El psicólogo que desafió a la audiencia a lamerse el codo

Brian Little dice que existen cinco personalidades: los abiertos, los conscientes, los extrovertidos, los amables y los neuróticos. Sepa cuál es la suya.


Es un honor estar aquí frente a ustedes. Y a la vez es muy intrigante como psicólogo porque puedo ver sus personalidades desde aquí”. Con estas palabras, el doctor en Psicología de la U. de California, Brian Little, dictó su charla magistral, y tercera del Congreso Futuro 2019, sobre los tipos de personalidad que ha investigado durante sus estudios del comportamiento humano. Sin infografías ni videos explicativos, Little desafió al público con una pregunta descolocante: “¿Se han fijado que para los adultos es virtualmente imposible lamerse el codo?”

Brian Little.

El académico acusó de inmediato que un grupo había intentado lamerse el codo. Esto dio partida para que él pudiese definir los cinco tipos de personalidades que describe: abiertos, concientes, extrovertidos, amables y neuróticos. El hecho de que algunos se hayan intentado lamer el codo acusan sobre su personalidad. Todos estos tipos están comprendidos en la sigla en inglés OCEAN. “Todos tenemos rasgos en común, y a la vez somos todos diferentes”, destaca Little.

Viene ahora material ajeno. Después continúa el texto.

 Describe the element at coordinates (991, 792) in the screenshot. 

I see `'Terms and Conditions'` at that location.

La primera categoría, “abiertos”, apunta a las personas que “están dispuestas a decir qué tipo de especie debemos ser”, argumenta Little. Son, además, quienes están dispuestos a aprender nuevas cosas y a vivir nuevas experiencias. No obstante, son más propensas a deprimirse en caso de que algún proyecto falle. Las personas menos abiertas suelen resguardarse en la norma social y probar menos situaciones desconocidas.

Las personas concientes -que actúan a conciencia- son confiables y asertivos. Los rasgos incluyen ser organizado, metódico y minucioso. Incluso, Brian Little se aventura a decir que este tipo de personalidad ayuda a tener una buena salud. “Es probable que las personas con altos rasgos de conciencia sean meticulosos en su cuidado personal, y vayan al gimnasio aunque no quieran”, relata el psicólogo.

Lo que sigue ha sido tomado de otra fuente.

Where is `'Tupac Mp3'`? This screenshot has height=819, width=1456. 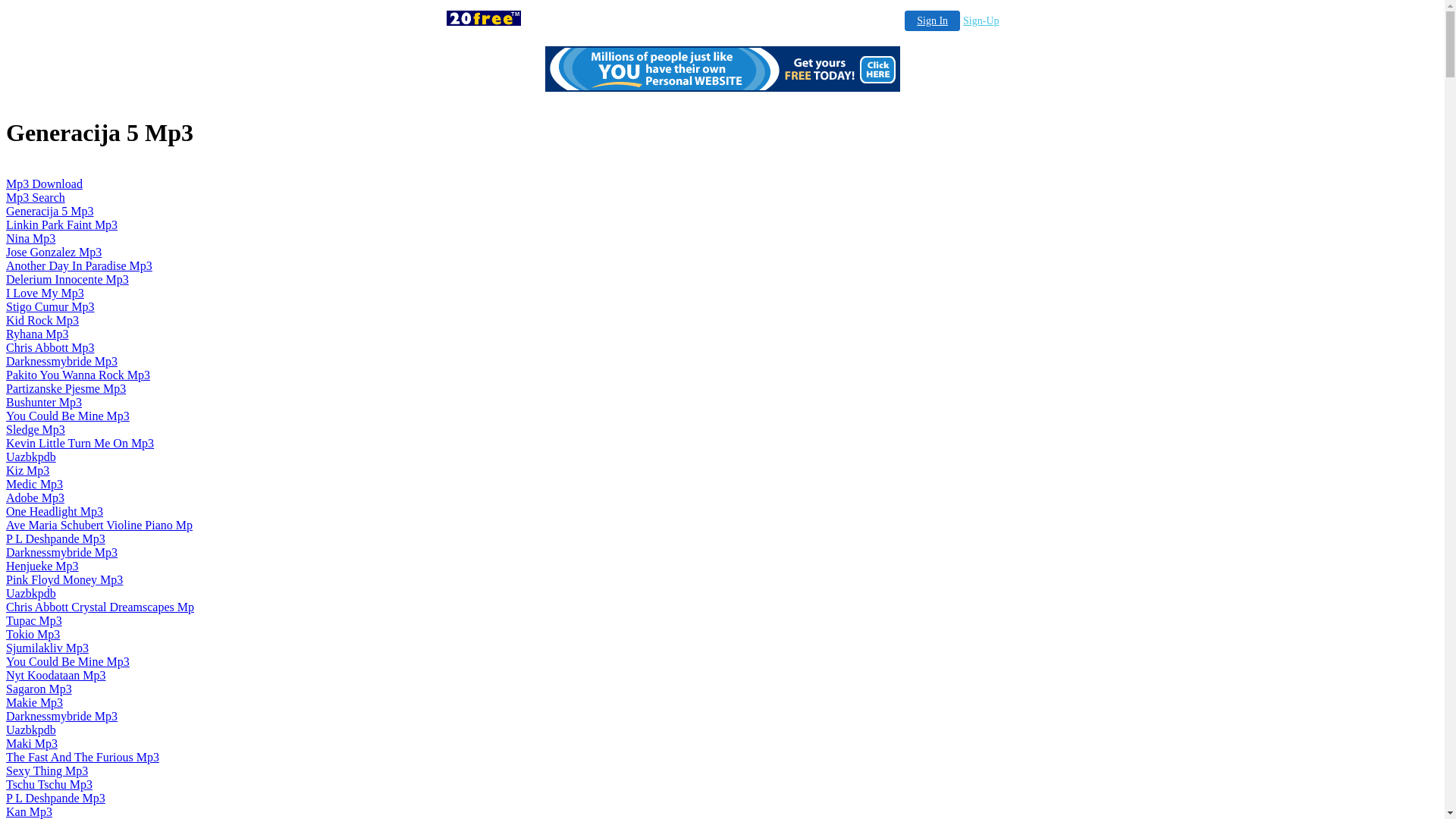 'Tupac Mp3' is located at coordinates (33, 620).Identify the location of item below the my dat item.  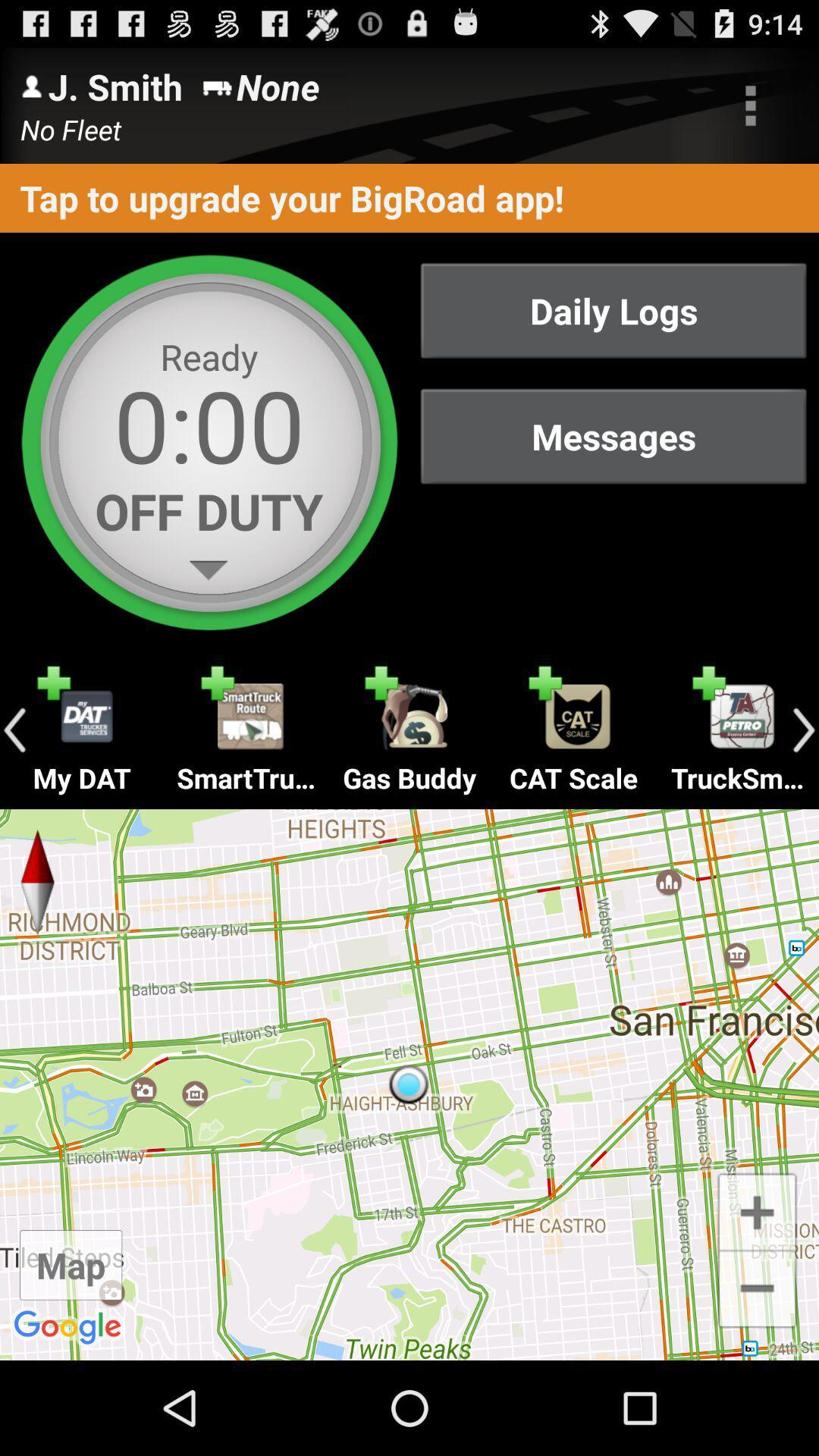
(410, 1084).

Cuando Brian Little se refiere a los extrovertidos, le gusta profundizar un poco más. Relata que este tipo de rasgo provoca que las personas estén buscando constantemente estímulos para moverse por la vida. No lo cataloga como una virtud por sobre la introversión, sino que una característica que los hace diferentes. Mientras que los introvertidos pueden realizar tareas con mayor facilidad en solitario, los extrovertidos necesitan el estímulo del entorno, por lo que serán más propensos a interactuar con otras personas para realizar tareas.

Otra de estas características de la personalidad apunta a los niveles de amabilidad que tenga cada persona. “Las personas amigables son placenteras. Les gusta caer bien ante un grupo y quizás se lamieron el codo esta vez”, ironiza Little. Las personas con este rasgo suelen ser cálidas, compasivas y cooperativas. En contraste, las personas con niveles más bajos de amabilidad pueden estar más distantes de su entorno.

Finalmente, las personas con rasgos neuróticos, según Little, acusan altos niveles de ansiedad. “Quizás intentaron lamerse el codo, y al ver que no podían creyeron que tenían un problema”, describe Little. Pero el psicólogo no habla de este rasgo como una cualidad patológica. “Me gusta verlos como hipersensibles, como canarios en la mina. No son un problema sino un recurso que puede anticipar ciertos tipos de peligro”, concluye el psicólogo.

Little enfatiza que estos rasgos se encuentran en distintos niveles en cada persona, y que muchas veces se suele aparentar otro tipo de personalidad por distintas razones. En su charla, el doctor confiesa que es muy introvertido, y que debe aparentar no serlo para hacer su ponencia interesante para el público. “Yo, por ejemplo, actúo fuera de mi naturaleza en este momento, pero eso agota. Necesitamos un nicho de recuperación, y el mío es ir al baño, con los pies arriba para que no me vean. Por favor no me sigan”, finaliza su charla con un cerrado aplauso.